Tatiana was tall—nearly six feet—and exotic-looking. One has to wonder if she would have received as much attention if she had been a balding, middle-aged man, like her supervisor. She had an intriguing backstory, including family that hailed from the Balkans and Syria. (Her provenance tended to shift, depending on the news story.) Tatiana had long legs, long jet-black hair, and exotic if not necessarily beautiful features. As you may remember from some of the news stories, she also had a proclivity for skinny-dipping while on holiday at various destinations on the Black Sea. One lesson from the Outbreak is that if you are lanky, reasonably good-looking, and prone to post topless photos on the Internet, you are likely to garner undue attention. Tatiana walked down the hall on that Monday morning with data showing an increase in unexplained deaths that was two standard deviations above the norm. If one does a Google search of “Tatiana Borovsky and two standard deviations” the topless photos come up, along with a succinct explanation of what a standard deviation is, using breasts as a teaching tool. One standard deviation is significantly larger (or smaller) than normal. Two standard deviations is very unusual—as the photos illustrate. Very clever, I suppose. (To be clear, I never visited this site while using my government computer.)

“Probably just noise,” Tatiana’s supervisor said as he perused the data. “But those are big numbers.” He had a small, windowless office with pleasant but artless photos of his second wife and their blended family. He most likely did not take photos of himself swimming naked, and if he did, no one would want to see them. “Check all the databases,” he told her. “See if anything turns up in the OECD numbers.”
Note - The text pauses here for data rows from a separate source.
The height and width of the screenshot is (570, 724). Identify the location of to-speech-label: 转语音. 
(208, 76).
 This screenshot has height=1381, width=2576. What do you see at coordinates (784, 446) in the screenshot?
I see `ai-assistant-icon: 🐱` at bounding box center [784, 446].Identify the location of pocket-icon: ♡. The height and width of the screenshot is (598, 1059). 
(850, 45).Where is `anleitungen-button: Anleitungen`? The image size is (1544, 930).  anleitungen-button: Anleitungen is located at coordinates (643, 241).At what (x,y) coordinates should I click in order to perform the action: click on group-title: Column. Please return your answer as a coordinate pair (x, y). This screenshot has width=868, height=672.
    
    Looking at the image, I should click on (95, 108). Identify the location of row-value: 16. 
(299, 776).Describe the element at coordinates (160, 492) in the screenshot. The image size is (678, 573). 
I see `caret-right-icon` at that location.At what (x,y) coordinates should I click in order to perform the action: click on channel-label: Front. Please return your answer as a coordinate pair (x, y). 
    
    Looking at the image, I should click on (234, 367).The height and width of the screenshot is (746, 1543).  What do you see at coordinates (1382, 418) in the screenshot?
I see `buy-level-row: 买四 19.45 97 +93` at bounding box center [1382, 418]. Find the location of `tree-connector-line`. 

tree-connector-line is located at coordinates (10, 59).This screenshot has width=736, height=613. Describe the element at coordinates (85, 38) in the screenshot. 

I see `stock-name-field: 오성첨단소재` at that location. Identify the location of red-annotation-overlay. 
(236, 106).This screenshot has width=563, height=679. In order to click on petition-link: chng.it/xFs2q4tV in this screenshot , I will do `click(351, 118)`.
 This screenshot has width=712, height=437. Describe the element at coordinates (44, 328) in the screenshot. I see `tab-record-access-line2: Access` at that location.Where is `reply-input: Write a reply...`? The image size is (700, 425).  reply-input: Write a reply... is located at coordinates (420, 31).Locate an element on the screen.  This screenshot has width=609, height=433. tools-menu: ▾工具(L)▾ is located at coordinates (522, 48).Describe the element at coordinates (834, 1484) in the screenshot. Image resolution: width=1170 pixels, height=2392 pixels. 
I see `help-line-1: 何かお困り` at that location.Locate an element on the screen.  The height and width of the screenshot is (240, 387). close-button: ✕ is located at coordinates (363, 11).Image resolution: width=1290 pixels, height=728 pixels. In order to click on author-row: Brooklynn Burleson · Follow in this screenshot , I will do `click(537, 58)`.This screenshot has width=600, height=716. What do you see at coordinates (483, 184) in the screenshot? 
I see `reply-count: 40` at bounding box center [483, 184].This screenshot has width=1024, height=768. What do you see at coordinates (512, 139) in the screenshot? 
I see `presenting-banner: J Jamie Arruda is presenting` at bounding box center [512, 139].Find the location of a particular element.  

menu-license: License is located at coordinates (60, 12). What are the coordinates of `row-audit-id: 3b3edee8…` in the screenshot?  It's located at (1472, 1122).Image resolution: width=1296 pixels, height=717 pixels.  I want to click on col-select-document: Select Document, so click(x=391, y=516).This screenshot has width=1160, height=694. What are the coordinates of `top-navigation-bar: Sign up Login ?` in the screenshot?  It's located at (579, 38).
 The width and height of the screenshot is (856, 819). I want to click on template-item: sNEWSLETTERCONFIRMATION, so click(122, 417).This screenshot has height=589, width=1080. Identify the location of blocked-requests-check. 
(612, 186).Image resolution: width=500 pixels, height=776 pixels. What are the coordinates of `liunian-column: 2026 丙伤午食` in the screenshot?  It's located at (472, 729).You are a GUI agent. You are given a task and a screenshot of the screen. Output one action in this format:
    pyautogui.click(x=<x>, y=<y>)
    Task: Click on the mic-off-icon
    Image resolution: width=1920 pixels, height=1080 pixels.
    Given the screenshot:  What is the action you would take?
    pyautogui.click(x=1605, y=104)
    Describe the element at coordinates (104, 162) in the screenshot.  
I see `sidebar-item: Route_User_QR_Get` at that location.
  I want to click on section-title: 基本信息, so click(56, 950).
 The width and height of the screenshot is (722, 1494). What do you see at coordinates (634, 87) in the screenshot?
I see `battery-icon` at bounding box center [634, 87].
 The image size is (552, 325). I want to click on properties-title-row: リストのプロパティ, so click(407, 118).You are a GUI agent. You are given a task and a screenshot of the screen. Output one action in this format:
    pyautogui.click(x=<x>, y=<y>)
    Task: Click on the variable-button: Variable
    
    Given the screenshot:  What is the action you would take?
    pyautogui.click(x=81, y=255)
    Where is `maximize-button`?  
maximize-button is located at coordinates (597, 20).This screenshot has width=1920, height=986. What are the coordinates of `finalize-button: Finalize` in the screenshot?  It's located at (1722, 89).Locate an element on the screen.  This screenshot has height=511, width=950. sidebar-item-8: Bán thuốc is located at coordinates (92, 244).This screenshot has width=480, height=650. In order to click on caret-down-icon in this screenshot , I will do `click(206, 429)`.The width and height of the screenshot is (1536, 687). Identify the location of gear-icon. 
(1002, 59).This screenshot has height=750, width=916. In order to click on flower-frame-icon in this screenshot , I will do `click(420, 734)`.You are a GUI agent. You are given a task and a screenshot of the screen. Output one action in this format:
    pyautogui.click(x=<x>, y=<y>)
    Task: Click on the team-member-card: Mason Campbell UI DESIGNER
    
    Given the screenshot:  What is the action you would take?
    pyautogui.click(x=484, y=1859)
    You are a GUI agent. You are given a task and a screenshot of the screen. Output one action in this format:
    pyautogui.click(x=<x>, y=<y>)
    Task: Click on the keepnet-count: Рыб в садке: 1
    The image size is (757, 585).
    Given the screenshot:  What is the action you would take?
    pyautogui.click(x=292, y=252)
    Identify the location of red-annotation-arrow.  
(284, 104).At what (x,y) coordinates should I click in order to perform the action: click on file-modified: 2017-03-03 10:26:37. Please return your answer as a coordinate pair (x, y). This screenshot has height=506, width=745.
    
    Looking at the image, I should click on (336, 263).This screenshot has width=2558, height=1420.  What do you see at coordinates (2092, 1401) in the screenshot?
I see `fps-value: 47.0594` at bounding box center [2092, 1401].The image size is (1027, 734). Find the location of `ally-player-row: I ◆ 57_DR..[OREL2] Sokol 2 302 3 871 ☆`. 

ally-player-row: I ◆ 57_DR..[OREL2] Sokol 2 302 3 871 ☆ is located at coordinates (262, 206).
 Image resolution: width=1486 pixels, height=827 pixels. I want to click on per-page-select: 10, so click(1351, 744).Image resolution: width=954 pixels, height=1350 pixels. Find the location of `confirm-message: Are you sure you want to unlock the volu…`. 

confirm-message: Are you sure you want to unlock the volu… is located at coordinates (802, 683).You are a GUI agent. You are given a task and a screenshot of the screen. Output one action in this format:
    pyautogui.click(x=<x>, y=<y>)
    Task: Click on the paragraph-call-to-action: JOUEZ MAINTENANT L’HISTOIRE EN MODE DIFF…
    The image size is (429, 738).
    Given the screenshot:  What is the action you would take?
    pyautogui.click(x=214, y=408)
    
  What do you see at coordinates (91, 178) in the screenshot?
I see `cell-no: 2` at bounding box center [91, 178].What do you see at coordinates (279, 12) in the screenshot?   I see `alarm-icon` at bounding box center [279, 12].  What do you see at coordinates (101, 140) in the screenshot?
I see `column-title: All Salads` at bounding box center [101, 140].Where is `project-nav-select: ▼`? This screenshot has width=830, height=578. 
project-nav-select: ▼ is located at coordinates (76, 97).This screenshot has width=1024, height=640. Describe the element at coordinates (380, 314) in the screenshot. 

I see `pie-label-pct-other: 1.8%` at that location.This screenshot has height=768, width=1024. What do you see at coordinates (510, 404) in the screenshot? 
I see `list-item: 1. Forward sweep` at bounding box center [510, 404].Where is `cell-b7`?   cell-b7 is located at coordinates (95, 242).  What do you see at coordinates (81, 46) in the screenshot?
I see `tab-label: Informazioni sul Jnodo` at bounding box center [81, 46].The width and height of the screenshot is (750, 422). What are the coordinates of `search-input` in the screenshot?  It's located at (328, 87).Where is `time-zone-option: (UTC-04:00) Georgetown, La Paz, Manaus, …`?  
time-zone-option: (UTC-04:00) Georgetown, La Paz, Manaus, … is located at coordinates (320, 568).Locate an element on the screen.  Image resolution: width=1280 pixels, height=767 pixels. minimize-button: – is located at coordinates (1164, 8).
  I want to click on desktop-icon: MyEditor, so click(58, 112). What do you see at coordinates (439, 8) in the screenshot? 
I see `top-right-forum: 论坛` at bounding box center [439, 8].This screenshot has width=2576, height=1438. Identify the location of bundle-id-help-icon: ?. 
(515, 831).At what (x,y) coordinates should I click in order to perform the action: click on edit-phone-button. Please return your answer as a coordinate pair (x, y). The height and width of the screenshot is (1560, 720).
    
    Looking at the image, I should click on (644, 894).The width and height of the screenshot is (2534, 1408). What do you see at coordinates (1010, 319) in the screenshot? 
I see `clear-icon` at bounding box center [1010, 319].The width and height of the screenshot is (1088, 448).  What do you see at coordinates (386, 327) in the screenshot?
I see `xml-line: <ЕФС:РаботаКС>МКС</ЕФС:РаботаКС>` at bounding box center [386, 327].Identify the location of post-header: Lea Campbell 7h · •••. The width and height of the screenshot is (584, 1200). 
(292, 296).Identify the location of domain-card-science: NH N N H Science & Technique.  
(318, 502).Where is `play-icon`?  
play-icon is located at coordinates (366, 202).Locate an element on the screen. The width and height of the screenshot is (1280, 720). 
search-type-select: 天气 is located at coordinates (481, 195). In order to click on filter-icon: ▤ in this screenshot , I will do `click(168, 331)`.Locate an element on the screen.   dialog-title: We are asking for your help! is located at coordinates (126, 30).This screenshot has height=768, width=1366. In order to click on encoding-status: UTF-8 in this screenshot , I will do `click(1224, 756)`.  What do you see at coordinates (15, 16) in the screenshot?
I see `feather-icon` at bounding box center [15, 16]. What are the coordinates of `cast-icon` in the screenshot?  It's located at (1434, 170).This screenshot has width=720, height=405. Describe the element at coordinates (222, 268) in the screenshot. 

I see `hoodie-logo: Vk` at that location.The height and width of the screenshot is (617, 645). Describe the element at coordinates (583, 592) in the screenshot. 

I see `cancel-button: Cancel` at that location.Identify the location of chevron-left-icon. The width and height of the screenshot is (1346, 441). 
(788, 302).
This was basic epidemiological detective work. You look for patterns. The more data you have, the easier it is to spot them. Suppose six people driving the same kind of pickup truck die in traffic accidents in six different states. A police officer at each accident scene will investigate the crash and fill out the paperwork. Why would any one of those officers—just one person examining one crash site—suspect that the brakes on that particular pickup truck were faulty? Each report gets filed away. Maybe it ends up in a state database, one piece of a jigsaw puzzle. No one can do the puzzle without seeing the other pieces. But when a mid-level bureaucrat at the National Highway Traffic Safety Administration—Tatiana without the legs and exotic looks—gets a weekly report showing a cluster of fatal crashes involving a T-370 pickup, she is going to put down her coffee and walk that report down the hall. Someone is eventually going to take a look at the brakes on the T-370.

Tatiana did that. The rhetoric about her as “the hero” and “the Syrian savior” was not merely overblown; it was ridiculous. She had only one basic responsibility, which was to gather reports and look for anomalies. She was not a paper pusher, more of a paper catcher. The oddity she spotted was 107 unexplained deaths from flu-like symptoms in the previous week. All were otherwise healthy people. Most were under age fifty, including eight college students. Even in the era of Dormigen, there are periodic spikes in unexplained deaths. Most of them turn out to be statistical noise, but as Tatiana’s supervisor rightly observed, 107 was a curiously high number for unexplained deaths among healthy people. Each of those deaths was its own tragedy; together they may have been the pieces of a more interesting puzzle. Or maybe not.